Por su parte, la FDA estando al otro lado del océano sí plantea una metodología diferente. En primer lugar, al ser creada inicialmente como una protección principal para los consumidores, su orientación no se va tanto a la rama del comercio y sí a la de la seguridad de los productos.

Ya con anterioridad hemos trabajado cómo la FDA otorga las autorizaciones de emergencia. Sin embargo, del proceso debemos destacar un detalle que ha hecho que la organización se destaque mundialmente: su proceso de análisis de datos.

Por lo general, organizaciones como la MHRA y la EMA revisan y analizan los resúmenes y conclusiones enviados por las empresas y farmacéuticas. Por su parte, la FDA pide los datos en bruto, sin procesar, y realiza su propio análisis con ellos.

De este modo, basa sus decisiones en datos y conclusiones obtenidos por su propio equipo de expertos de confianza. Esto ha hecho que sus estándares para aprobar vacunas sean distintos a los del resto.

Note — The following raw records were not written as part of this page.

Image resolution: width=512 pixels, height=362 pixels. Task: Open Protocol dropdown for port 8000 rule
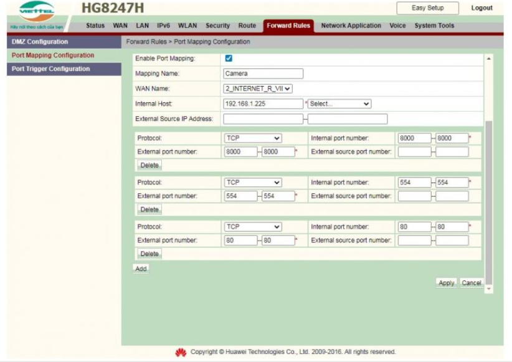click(252, 138)
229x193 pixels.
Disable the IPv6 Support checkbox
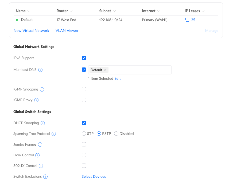[x=84, y=58]
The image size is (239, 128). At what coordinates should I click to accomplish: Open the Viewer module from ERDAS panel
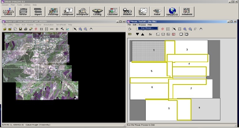23,12
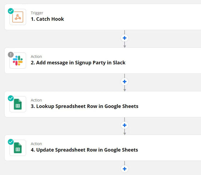Viewport: 201px width, 175px height.
Task: Open "2. Add message in Signup Party in Slack"
Action: [78, 63]
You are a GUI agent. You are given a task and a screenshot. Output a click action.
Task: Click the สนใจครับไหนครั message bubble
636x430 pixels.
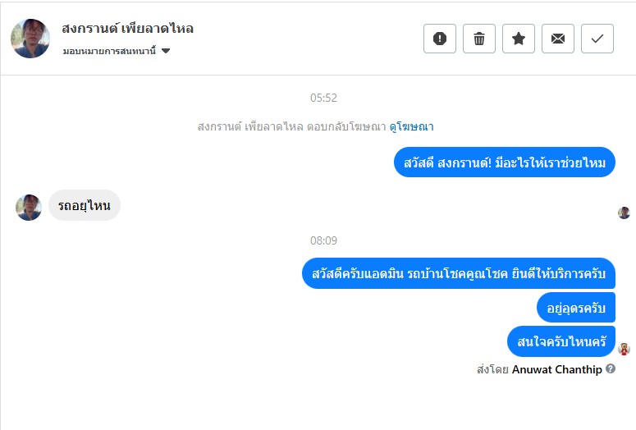(x=561, y=341)
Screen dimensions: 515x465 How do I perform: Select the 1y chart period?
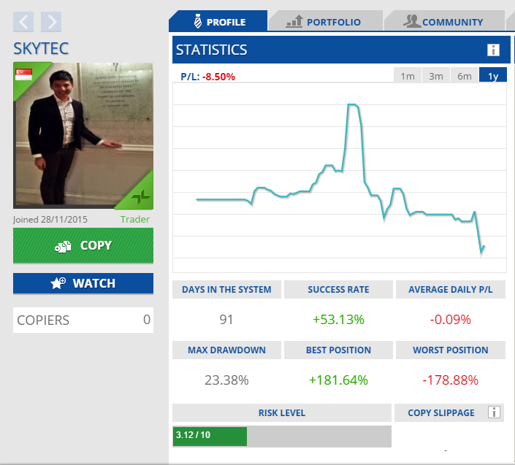[x=493, y=76]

Esto lo ha resaltado también Stephen Hahn, el comisionado de la FDA, al comentar este martes que la FDA era “una de las pocas agencias reguladoras del mundo que realmente analiza los datos sin procesar”. Suele ser por esto por lo que la entidad demora un poco más en ofrecer respuestas a las solicitudes que se les hacen.

La FDA, la MHRA y la EMA simplemente funcionan distinto

En general, cada una de las agencias tiene sus formalezas. Sin embargo, cabria decir que mientras la MHRA y la EMA recorren caminos similares en cuanto a los estándares para aprobar vacunas, la FDA sigue su propio rumbo.

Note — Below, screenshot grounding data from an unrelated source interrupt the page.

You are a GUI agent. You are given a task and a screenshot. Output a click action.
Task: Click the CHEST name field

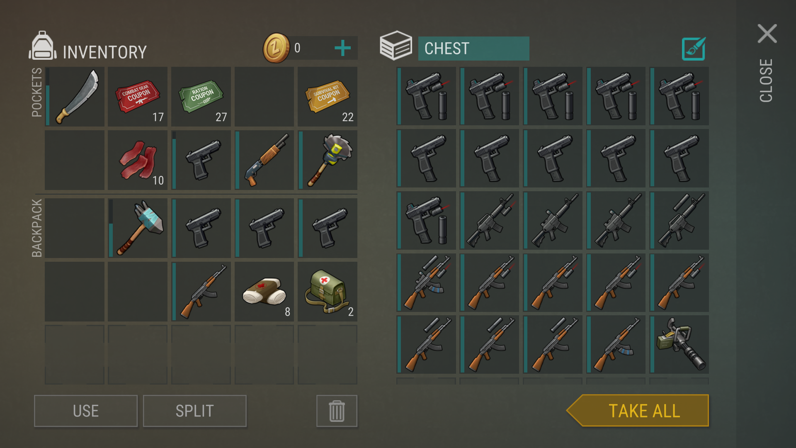pos(473,49)
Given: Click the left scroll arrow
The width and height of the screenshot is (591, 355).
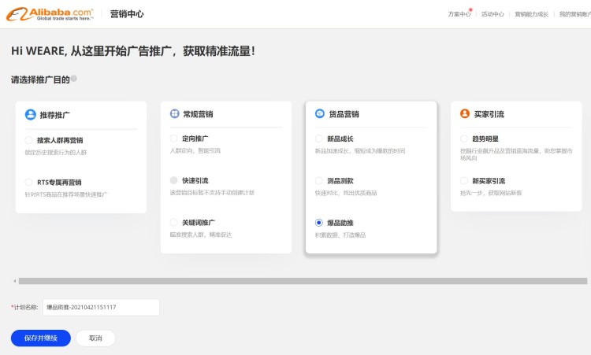Looking at the screenshot, I should (14, 281).
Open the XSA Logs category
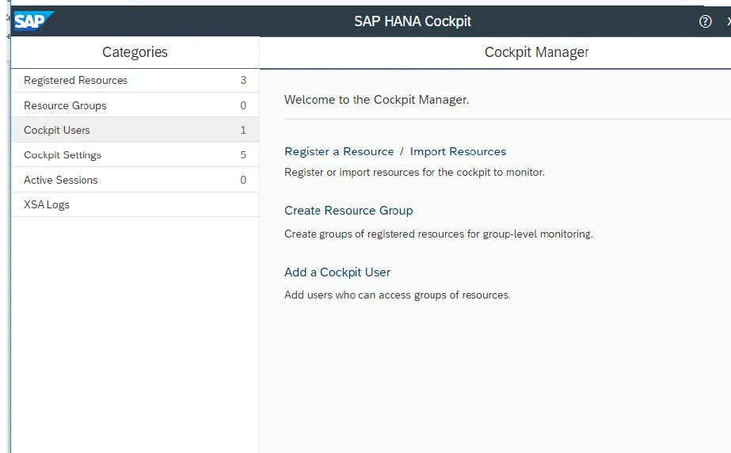The image size is (731, 453). (x=47, y=204)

En otros ámbitos esta tendencia se repite, aunque no es siempre la FDA la que sale con la mano ganadora. De hecho, en otros elementos como la regulación de los relativamente nuevos vapers y cigarrillos eléctricos las autoridades europeas y bretonas han sido mucho más eficientes. Mientras tanto, la FDA inició siendo muy laxa y luego se ha visto limitada por actores políticos interesados en el desarrollo empresarial.

En resumidas cuentas, cada organización desarrolla sus propias estrategias, tiene sus fortalezas propias y se mueve a ritmos específicos. Sin embargo, lo que sí queda claro es que todas buscan asegurar la salud de su población, solo que cada una lo hace a través del camino que conoce y con las herramientas que maneja.